Residents in a College Park apartment complex were given 48 hours to vacate their homes last week, after a city court ordered the owner to close because of sewage backups.
It wasn't clear how many people lived in the complex, though online listings unaffiliated with the owners say there are 92 units. No one at Pacific Holdings Partnership, which owns the West Cove apartments south of I-285, near Atlanta's Hartsfield-Jackson International Airport, returned phone calls seeking comment.
College Park said in a statement that a sewage lift station at the apartment complex had failed, allowing sewage to spill into a nearby creek.
“The temporary pump installed by West Cove leadership that was supposed to temporarily pump the sewage out, continued to break down, allowing more sewage to escape, also causing additional sewage backup, ultimately forcing sewage out of the manhole in the parking lot,” the city statement said.
The notice placed on residents’ doors Feb. 13 said the apartment “has been found to be unsafe and unsanitary and has therefore been ordered … to be vacated until further notice.”
A city spokesperson said College Park had no further information about the decision.
It’s not the first time West Cove has had issues. Residents were moved into hotels earlier this month after the water was disconnected, and Channel 2 Action News reported on similar water issues last February.
Lakeya Burroughs, who lived in the complex, said she had to change buildings shortly after moving in a year ago when she found mold in the first apartment she lived in, and the roof caved in.
“The apartments were really raggedy,” she said. “It was OK enough. It was livable.”
She'd seen notices on her door before, probably a dozen over the year she'd lived in the West Cove apartments. But over and over again, she said, the apartment's owner was given a reprieve for unpaid water bills and other issues.

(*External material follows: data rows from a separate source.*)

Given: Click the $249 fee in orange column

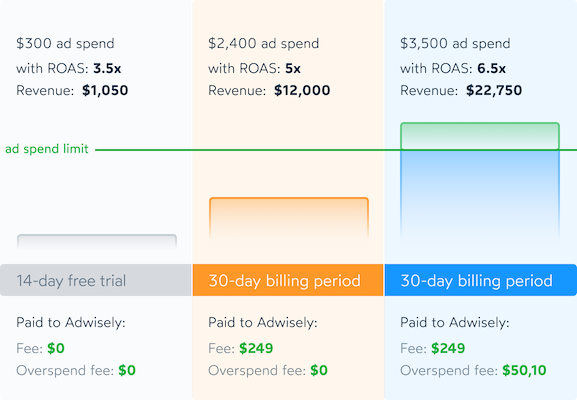Looking at the screenshot, I should pos(256,348).
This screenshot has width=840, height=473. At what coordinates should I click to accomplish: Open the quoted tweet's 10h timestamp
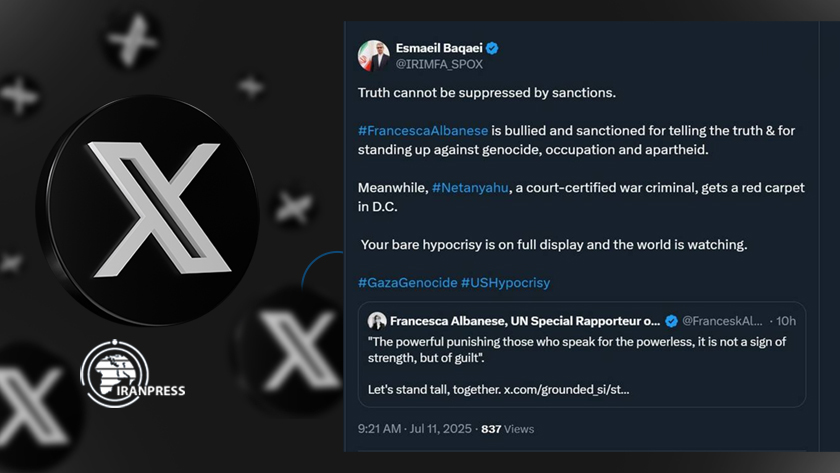pos(786,321)
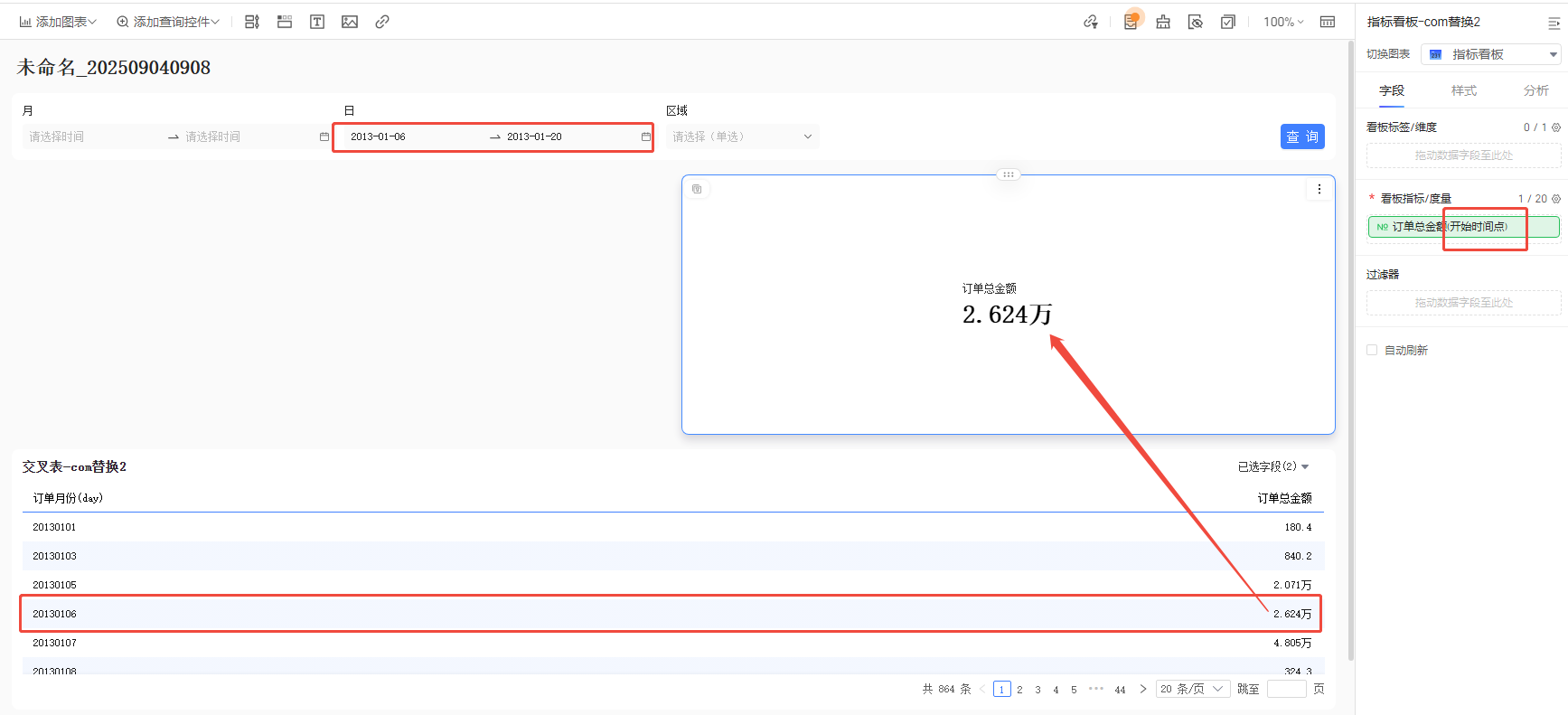Image resolution: width=1568 pixels, height=715 pixels.
Task: Click the link icon in the toolbar
Action: point(382,22)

Burroughs got the latest order to vacate her apartment Feb. 13, three days before she was due to give birth to her son.
It looked different than earlier ones, though, and when she contacted the leasing office, they confirmed that it was.
"This is the type of stuff you hear on TV. You do not expect to live it yourself," Burroughs said Tuesday from the hospital. "It wasn't that we were evicted; the city shut us down. My apartment was run by slumlords."

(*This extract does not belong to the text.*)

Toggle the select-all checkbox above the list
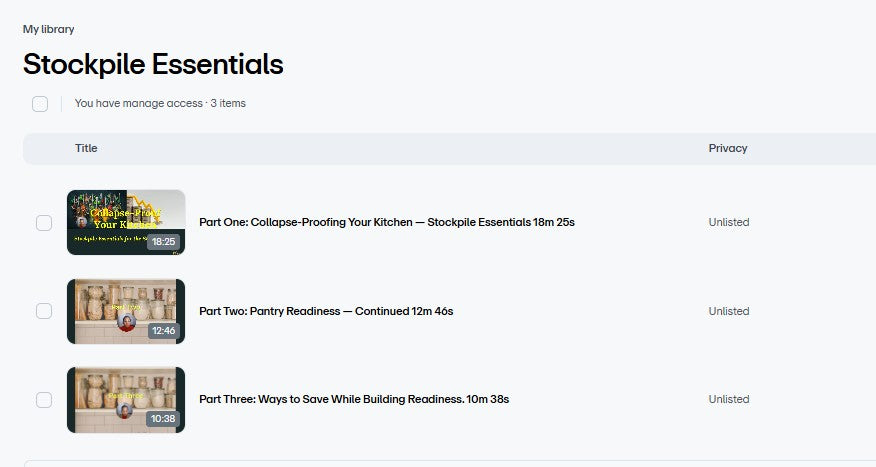 tap(40, 103)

Residents who lived in the apartments said they hadn’t been refunded their rent checks nearly a week after they were told they had to go. Burroughs, who paid $730 a month in rent, planned to return home after having her baby. She said the complex being shut down added stress she didn’t need. She found a new apartment, on Campbellton Road, but said it’s even worse than the one she left — and besides, now her two older children will have to change schools midway through the year.

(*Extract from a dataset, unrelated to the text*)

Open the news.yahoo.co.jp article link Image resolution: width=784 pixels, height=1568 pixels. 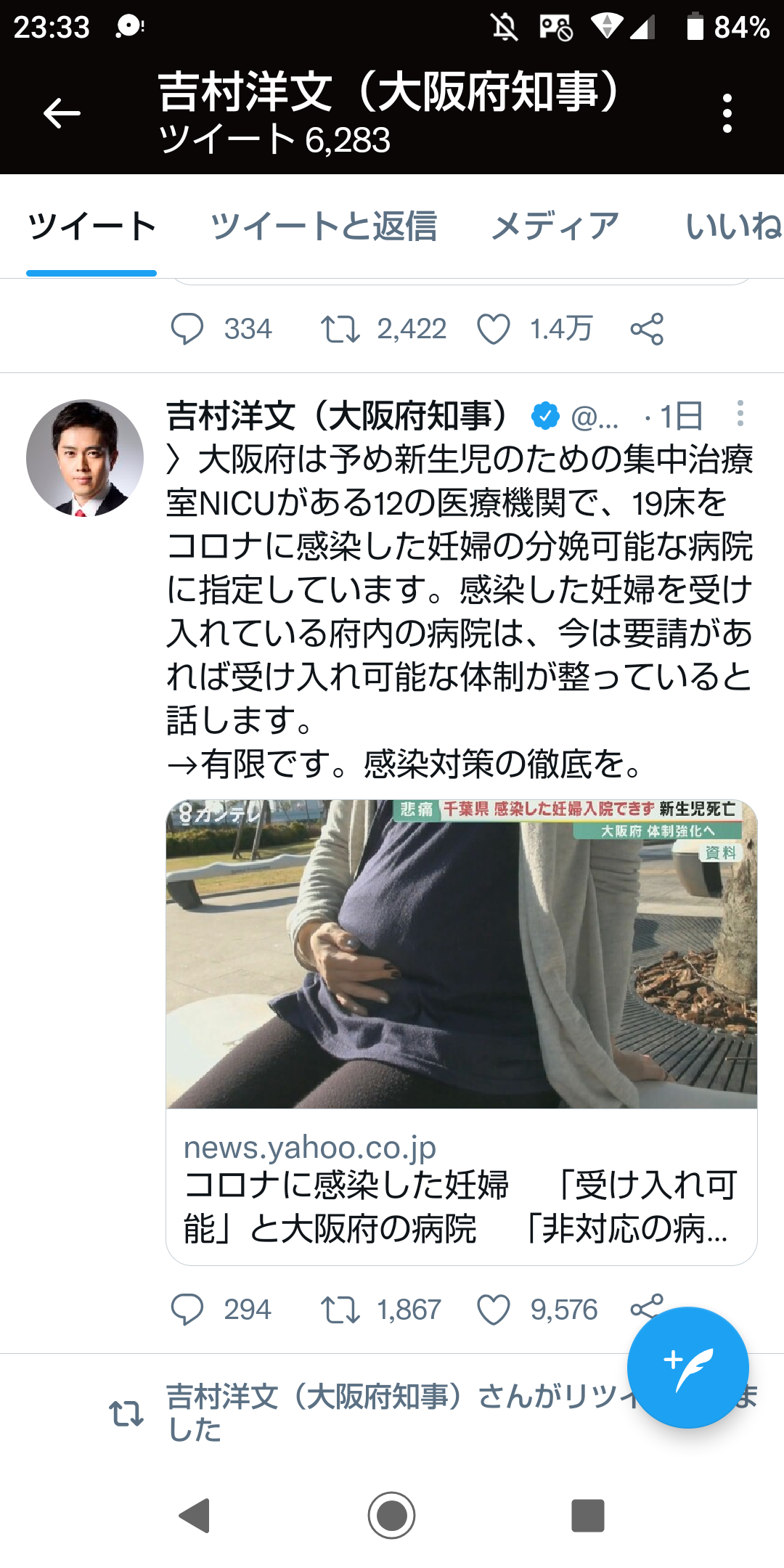(x=462, y=1188)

When she comes home, they’ll all be sharing one bed, since she wasn’t able to move all of her possessions in the short window.
Burroughs said she worries about the effect on her children and other children, who may think they needed to leave because their parents couldn’t afford to stay. But she said the city was right to close down the complex, after a series of unresolved problems.
“They gave them too many chances to fix the situation, and they didn’t fix it,” she said. “How many more chances were they supposed to give them?”